* [EXERCISE OBJECTIVE] Which lines below mention "window"? Pick each one out.

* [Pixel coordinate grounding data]
——————————

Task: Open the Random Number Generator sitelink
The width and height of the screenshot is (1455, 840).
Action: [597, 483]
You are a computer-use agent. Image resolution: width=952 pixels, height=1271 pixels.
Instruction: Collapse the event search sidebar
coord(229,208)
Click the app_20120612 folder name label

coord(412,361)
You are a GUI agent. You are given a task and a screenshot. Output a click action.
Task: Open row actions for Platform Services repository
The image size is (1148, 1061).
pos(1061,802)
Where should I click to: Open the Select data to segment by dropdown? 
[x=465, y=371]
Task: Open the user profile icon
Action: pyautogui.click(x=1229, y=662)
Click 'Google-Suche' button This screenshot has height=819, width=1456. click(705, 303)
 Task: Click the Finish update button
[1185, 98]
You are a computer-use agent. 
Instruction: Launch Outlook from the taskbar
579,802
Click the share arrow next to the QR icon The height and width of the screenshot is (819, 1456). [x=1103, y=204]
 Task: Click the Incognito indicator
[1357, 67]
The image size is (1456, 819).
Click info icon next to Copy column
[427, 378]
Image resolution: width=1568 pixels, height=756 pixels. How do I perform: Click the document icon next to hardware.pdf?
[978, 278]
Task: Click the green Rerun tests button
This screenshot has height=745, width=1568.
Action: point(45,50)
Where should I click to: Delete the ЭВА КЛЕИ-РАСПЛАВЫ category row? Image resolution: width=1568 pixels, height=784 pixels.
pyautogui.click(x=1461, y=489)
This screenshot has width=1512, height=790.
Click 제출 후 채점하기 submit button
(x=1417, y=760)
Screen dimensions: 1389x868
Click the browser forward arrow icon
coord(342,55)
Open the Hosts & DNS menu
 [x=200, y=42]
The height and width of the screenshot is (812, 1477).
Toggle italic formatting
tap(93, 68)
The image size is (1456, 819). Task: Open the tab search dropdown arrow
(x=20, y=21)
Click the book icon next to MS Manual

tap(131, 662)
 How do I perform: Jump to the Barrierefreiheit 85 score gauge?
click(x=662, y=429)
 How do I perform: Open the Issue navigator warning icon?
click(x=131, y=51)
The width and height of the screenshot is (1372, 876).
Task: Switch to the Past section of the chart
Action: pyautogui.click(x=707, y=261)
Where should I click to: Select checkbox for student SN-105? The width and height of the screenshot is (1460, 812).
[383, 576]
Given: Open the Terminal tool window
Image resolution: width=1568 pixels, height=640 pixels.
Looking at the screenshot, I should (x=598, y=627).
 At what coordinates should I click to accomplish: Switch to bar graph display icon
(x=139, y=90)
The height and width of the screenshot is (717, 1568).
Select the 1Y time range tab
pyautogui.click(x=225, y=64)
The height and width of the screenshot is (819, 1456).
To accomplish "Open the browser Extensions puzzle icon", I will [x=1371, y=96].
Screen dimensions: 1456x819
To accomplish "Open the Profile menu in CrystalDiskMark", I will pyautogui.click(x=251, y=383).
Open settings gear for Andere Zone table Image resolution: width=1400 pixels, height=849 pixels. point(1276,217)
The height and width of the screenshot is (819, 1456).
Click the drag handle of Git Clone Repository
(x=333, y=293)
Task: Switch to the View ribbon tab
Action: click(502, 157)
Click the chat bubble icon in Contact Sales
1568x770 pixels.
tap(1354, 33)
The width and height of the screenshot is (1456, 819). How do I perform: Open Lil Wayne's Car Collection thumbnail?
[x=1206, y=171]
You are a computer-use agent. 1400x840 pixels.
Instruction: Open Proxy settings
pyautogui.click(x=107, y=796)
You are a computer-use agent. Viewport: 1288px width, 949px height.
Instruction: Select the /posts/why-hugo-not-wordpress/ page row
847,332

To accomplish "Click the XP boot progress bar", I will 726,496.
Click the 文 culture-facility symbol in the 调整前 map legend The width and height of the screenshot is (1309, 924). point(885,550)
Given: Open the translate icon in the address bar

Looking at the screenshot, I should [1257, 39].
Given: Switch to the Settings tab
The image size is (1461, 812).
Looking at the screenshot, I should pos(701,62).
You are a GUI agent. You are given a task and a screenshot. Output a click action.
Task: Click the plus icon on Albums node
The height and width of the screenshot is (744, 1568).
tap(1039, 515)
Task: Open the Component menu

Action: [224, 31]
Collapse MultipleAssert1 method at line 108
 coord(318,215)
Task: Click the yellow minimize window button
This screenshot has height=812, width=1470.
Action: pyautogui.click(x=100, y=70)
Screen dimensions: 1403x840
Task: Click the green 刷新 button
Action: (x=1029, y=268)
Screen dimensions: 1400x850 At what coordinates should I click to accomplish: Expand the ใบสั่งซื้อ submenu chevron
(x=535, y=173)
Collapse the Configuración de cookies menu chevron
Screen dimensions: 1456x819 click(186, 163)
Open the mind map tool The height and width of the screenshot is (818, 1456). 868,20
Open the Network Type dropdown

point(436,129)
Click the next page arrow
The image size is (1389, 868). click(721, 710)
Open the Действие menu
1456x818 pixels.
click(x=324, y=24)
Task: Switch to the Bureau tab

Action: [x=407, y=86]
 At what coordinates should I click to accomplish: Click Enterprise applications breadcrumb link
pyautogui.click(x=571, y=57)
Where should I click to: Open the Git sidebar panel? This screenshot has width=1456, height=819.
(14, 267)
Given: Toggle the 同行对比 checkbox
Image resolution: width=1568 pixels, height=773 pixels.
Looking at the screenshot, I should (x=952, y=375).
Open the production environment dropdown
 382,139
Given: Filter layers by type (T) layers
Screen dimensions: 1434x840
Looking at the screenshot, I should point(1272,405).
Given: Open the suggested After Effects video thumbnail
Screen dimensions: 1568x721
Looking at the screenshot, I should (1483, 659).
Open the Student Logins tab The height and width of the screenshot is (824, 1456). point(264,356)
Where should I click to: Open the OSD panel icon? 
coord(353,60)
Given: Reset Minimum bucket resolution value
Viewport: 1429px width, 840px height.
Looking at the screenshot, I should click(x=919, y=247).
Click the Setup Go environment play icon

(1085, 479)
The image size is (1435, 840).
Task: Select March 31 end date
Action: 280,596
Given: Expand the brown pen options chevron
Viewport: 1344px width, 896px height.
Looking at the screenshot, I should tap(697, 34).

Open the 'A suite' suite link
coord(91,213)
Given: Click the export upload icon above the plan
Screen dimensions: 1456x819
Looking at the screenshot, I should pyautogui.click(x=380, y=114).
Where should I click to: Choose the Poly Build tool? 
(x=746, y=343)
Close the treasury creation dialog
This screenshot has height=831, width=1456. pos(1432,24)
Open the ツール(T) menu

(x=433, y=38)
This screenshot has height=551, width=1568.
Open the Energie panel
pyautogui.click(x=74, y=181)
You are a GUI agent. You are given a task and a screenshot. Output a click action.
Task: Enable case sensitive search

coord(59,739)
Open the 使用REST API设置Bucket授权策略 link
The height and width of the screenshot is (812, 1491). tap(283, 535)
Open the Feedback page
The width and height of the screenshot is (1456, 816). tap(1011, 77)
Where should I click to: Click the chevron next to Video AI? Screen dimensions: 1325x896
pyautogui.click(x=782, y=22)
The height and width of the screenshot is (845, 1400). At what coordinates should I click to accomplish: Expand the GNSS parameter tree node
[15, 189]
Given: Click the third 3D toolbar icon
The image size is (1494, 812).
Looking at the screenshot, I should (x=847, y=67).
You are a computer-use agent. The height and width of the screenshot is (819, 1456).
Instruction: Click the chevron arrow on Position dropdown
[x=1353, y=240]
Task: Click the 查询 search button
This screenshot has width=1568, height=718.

——————————

* [TASK RESPONSE]
Given: Open the Terminal tool window
Task: Click the yellow minimize window button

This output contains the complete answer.